Déjà, on peut en constater les effets sur l’hiver que nous vivons, avec des précipitations et des températures en dents de scie qui ont fait doubler le nombre de chutes nécessitant l’intervention des ambulanciers.

Souvenons-nous qu’au regard des canicules, la Santé publique a identifié comme personnes plus vulnérables les bébés et les jeunes enfants, les personnes âgées, les personnes souffrant de troubles cognitifs ou de santé mentale, celles atteintes d’une maladie chronique et les personnes consommant certaines classes de médicaments. À cela, il faut ajouter certains facteurs de risque augmentant la vulnérabilité, comme les personnes vivant seules, sans réseau de soutien, celles vivant dans un état de pauvreté, celles travaillant à l’extérieur ou dans un environnement chaud, et celles pratiquant un sport ou une activité intense à l’extérieur.

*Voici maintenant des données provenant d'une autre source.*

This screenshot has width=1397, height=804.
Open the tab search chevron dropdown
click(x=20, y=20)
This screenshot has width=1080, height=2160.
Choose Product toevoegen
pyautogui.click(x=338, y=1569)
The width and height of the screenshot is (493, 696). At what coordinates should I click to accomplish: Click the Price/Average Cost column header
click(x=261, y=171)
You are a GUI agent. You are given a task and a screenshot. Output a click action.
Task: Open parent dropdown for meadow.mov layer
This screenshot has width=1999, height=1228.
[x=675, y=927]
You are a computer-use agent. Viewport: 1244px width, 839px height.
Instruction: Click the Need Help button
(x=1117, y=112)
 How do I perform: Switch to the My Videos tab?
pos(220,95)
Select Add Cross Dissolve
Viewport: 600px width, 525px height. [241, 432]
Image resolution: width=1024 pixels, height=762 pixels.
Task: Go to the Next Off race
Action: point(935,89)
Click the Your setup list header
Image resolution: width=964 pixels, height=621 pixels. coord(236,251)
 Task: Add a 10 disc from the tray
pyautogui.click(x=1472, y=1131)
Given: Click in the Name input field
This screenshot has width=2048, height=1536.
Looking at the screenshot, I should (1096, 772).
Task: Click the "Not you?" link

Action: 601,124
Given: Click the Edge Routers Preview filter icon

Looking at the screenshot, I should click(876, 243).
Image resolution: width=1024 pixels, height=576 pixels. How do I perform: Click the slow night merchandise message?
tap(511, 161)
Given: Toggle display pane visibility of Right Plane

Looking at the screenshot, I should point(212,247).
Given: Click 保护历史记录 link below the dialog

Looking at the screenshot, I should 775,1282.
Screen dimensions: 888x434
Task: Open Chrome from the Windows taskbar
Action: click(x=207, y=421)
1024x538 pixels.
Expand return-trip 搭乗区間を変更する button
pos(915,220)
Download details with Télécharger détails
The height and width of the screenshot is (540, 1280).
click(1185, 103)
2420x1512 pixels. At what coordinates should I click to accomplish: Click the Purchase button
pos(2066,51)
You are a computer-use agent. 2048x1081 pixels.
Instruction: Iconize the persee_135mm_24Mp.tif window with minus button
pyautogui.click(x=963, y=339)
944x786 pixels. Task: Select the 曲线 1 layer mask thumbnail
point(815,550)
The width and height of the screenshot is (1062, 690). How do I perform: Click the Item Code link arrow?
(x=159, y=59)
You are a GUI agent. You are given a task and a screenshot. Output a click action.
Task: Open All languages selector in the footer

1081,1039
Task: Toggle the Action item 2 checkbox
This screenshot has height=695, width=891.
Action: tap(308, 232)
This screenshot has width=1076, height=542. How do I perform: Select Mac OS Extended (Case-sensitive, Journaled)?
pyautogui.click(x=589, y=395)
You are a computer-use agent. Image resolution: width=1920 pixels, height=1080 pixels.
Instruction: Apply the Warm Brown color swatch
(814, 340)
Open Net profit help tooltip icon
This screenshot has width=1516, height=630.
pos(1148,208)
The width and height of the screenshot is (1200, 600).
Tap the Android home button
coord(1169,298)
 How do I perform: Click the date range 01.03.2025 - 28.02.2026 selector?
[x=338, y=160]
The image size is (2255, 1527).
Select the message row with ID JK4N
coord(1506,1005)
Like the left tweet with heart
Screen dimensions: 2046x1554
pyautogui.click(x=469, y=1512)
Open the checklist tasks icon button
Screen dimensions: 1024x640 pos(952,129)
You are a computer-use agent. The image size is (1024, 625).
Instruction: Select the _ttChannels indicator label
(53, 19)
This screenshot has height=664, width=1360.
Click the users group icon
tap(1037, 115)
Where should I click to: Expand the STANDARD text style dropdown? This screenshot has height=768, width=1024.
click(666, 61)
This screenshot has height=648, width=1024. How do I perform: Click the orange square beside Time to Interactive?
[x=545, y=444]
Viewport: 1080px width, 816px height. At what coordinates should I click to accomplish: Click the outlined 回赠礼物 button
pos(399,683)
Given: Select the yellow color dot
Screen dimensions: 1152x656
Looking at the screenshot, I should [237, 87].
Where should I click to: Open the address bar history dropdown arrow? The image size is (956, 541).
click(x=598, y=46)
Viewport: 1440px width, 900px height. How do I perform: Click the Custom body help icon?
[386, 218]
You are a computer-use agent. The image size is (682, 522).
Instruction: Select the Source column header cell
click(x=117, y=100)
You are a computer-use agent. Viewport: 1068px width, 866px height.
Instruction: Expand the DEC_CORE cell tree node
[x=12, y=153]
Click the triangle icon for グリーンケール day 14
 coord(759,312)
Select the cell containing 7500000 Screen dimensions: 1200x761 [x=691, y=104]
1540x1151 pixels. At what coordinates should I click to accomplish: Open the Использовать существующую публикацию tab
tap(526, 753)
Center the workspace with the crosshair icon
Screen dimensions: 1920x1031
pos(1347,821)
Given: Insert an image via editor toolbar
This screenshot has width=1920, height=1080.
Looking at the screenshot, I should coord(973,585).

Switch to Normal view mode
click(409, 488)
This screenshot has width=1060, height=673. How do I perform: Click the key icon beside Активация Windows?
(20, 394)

Les effets de ces vulnérabilités vont d’une augmentation des admissions aux urgences jusqu’à l’augmentation du nombre de décès. C’est ce qui nous attend dans ce qui vient.

C’est pourquoi 42 organismes et regroupements citoyens ont uni leurs voix la semaine dernière pour demander que le budget annoncé pour le 21 mars soit celui de l’urgence climatique.

Ce gouvernement doit réaligner ses radars et opérer un changement drastique dans ses orientations. Et il doit le faire maintenant.